BEGIN

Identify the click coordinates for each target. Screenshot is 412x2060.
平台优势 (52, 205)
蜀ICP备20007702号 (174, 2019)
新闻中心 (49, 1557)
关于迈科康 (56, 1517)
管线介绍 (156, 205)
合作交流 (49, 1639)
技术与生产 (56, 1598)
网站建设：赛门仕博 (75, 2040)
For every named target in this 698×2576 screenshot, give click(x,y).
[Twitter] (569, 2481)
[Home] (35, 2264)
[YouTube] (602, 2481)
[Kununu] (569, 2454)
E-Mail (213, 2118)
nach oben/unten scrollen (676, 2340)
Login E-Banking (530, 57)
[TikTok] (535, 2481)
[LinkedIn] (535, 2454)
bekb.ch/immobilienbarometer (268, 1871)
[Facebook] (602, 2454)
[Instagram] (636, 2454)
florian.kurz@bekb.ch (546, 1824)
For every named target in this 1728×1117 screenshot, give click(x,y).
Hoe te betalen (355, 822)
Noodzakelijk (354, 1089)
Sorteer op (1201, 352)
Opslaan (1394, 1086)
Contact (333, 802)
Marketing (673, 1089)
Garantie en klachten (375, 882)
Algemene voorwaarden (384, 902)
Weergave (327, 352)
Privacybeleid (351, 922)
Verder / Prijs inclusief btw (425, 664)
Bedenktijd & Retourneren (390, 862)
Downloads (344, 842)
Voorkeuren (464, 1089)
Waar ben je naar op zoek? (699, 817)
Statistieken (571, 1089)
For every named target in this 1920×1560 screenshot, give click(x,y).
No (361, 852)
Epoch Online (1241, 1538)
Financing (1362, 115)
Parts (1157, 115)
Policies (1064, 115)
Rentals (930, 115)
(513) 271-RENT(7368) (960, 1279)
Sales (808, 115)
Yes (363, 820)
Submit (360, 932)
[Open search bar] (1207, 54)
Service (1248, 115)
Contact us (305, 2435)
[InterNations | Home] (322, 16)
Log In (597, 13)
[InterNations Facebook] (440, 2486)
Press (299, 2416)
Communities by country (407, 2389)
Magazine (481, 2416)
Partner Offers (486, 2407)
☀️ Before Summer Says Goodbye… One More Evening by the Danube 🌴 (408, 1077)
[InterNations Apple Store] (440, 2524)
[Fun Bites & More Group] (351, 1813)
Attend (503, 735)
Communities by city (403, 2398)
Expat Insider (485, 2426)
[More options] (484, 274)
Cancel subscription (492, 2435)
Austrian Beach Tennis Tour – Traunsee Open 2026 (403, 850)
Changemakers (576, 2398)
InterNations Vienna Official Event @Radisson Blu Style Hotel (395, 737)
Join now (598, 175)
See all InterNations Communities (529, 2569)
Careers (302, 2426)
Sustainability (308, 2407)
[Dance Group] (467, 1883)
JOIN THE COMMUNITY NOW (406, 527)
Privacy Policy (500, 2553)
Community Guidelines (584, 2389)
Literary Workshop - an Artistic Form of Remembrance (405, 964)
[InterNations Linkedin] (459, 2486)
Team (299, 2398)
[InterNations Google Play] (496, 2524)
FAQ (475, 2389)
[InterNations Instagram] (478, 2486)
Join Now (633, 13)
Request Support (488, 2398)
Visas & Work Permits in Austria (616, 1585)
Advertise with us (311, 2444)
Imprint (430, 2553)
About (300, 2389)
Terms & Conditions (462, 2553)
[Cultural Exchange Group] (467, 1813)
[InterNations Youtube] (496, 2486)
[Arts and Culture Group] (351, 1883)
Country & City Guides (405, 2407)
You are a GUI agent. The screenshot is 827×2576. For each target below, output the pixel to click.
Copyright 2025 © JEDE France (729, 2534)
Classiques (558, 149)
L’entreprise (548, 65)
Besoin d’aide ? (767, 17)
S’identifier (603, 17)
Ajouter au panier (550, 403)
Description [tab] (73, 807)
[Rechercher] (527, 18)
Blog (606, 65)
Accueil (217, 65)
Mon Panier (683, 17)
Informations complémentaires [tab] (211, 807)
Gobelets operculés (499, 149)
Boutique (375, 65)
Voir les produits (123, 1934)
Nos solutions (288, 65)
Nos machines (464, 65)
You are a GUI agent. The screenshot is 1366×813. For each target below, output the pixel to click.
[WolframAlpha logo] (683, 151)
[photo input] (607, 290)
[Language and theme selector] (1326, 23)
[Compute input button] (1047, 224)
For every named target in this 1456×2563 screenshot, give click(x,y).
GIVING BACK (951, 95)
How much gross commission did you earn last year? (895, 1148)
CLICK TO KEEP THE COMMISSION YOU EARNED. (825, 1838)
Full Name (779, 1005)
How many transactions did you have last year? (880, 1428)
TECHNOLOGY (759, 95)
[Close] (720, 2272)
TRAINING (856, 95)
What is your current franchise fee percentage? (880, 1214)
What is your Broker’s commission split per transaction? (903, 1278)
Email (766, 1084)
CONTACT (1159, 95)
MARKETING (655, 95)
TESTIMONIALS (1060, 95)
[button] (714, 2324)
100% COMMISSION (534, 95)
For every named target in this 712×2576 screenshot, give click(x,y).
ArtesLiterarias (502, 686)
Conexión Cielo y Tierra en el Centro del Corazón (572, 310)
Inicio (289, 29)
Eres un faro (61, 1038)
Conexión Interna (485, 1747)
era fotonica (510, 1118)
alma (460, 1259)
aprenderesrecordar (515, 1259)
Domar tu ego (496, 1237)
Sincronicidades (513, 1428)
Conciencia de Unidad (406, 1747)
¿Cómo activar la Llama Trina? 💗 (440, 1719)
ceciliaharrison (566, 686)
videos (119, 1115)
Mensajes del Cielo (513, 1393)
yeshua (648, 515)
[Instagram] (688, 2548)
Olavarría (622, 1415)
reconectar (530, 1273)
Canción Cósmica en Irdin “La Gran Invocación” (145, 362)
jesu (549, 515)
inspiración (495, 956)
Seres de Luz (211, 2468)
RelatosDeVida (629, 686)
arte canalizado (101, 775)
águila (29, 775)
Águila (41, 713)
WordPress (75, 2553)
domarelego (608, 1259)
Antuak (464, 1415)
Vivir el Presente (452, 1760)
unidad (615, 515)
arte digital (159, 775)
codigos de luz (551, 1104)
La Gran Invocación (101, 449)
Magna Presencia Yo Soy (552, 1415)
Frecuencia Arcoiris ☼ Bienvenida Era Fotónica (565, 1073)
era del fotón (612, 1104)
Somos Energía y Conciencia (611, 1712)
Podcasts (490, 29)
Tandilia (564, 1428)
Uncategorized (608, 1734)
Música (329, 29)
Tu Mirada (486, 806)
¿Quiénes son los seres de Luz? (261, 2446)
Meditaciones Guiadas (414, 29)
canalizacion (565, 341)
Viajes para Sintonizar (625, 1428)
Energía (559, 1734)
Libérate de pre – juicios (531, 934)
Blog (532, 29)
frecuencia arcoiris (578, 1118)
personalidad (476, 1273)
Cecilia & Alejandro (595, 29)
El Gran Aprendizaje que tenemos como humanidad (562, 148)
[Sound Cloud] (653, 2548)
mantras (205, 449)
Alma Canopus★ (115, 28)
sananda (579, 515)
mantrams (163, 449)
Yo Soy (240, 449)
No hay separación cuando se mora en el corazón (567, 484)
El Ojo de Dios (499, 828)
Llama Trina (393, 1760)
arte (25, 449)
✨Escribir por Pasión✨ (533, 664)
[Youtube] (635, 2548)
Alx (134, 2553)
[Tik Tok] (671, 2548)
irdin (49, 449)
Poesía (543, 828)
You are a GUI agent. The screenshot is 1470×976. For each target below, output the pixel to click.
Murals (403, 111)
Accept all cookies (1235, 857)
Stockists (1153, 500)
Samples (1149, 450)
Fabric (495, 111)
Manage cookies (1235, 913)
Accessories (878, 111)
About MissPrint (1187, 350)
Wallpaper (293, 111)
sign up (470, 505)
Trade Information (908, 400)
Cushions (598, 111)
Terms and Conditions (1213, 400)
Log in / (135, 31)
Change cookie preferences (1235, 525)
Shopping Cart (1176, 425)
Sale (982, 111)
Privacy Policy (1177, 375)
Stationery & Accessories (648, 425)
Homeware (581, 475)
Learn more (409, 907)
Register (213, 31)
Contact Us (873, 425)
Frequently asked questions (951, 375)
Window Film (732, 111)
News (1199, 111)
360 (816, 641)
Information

END

(WHAT THE TASK REQUIRES) State how many lines of the listing above include the string "agent", with no words around the number.

(RESULT OF THE EXERCISE) 3